На деле не хотелось говорить или знать: хотелось развеять тишину, чтобы, прислушиваясь, не расслышать ненароком в лесных шумах что-то иное. Виго устало потёр переносицу:
— Не совсем так, конечно. Раньше-то оно полегче было, мы и думали — само пройдёт. Дети ж любят выдумывать всякое: сами сказку сочинят, сами испугаются. А потом крики эти начались, припадки.
— И молчаливым он уж очень стал, — ввернула Эмис, прижимаясь к его руке. — До того бегал, играл, а теперь целыми днями мог сидеть и на земле рисовать. Его ещё соседские дети через одного дразнили… А, как при них припадок случился, с перепугу даже трогать перестали. Сейчас-то ещё ничего, а тогда он и страшнее вещи говорил: вопил, что топором его рубят, что камнями давят, и голову всё щупал, будто проверял, на месте ли, двился, а потом…

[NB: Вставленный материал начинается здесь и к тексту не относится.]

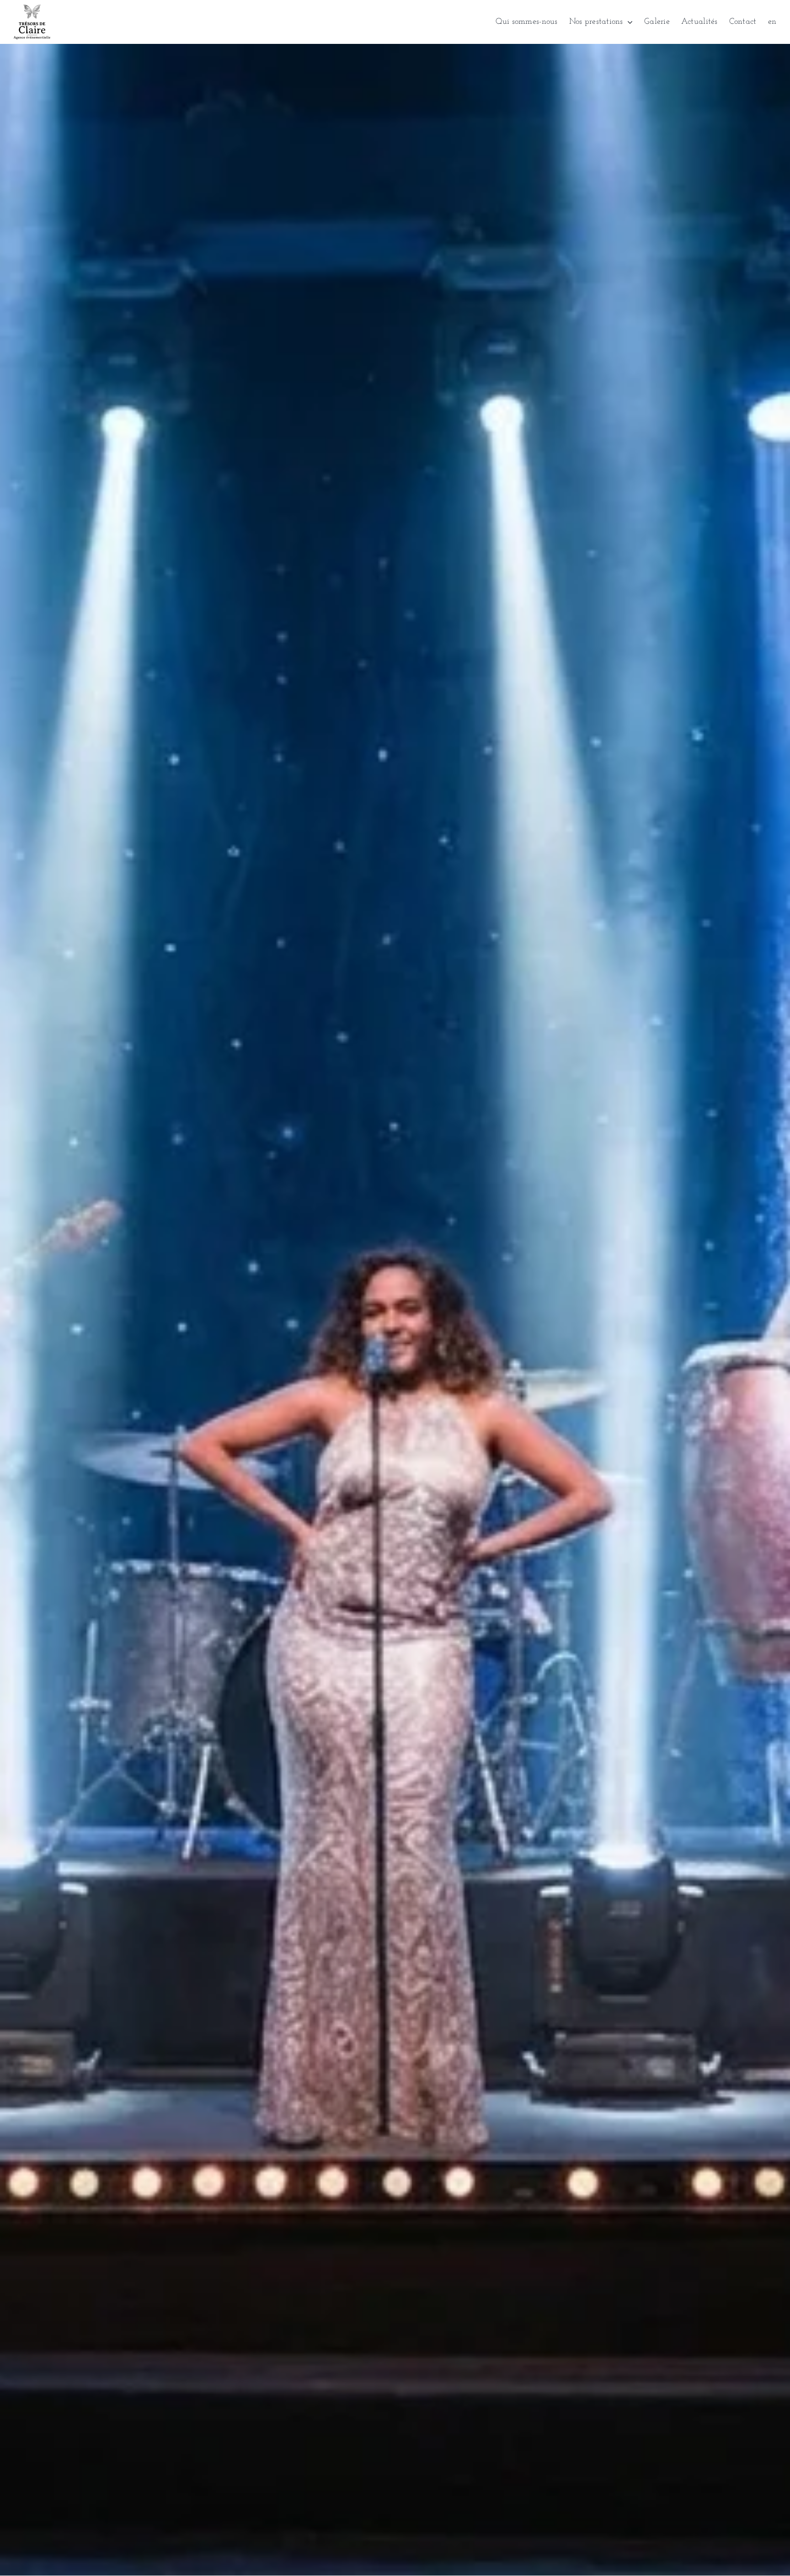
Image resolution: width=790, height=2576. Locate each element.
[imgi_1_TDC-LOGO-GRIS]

— Ну хватит, хватит, — Виго предупреждающе кашлянул, видимо, заметив, что у жены задрожали руки. — Ужасы это всё, конечно. Да только наше дело — до Флэймарка успеть, пока дурного с Фердом не стряслось или с нами. А нам для того сильными надо быть, чтоб малыш на нас опереться мог. Давай-ка, чем без дела сидеть, собираться в дорогу: завернём в Глиммердейл на денёк, а там и дальше к Гребню. И без того задержались. Хомва старая, хоть и того чуток, как по мне, глядишь, с талисманом каким поможет…
Эдан поднялся от догорающего костра первым и принялся отряхивать от земли служившей постелью плащ. Когда он вскидывал на спину дорожную сумку, со стороны телеги послышался тихий шорох: очнувшийся Ферд смотрел на него, как любопытный совёнок, высовывающийся из дупла. Эдан ободряюще улыбнулся мальчику, надеясь, что страшный припадок не повторится.
— Они тебя слышали. Но ты же такой здоровенный! Когда они придут, прихлопнешь.
Эти слова, полные восторга, заставили Эдана внутренне содрогнуться. Маленький полурослик звучал не как кто-то, кто накануне бился в припадке, а до того не замечал нового спутника: говорил он весело. Чересчур весело, словно издеваясь. Словно был лишь марионеткой, сквозь которую передал послание кто-то ещё.
Костёр погас, но в нём уже не было нужды: взошло солнце. Мельком припомнив сегодняшний сон, Эдан даже порадовался, что не разобрал слов о своём земном предназначении.
Наверное, не всегда так уж здорово, когда с тобой говорят голоса из ниоткуда.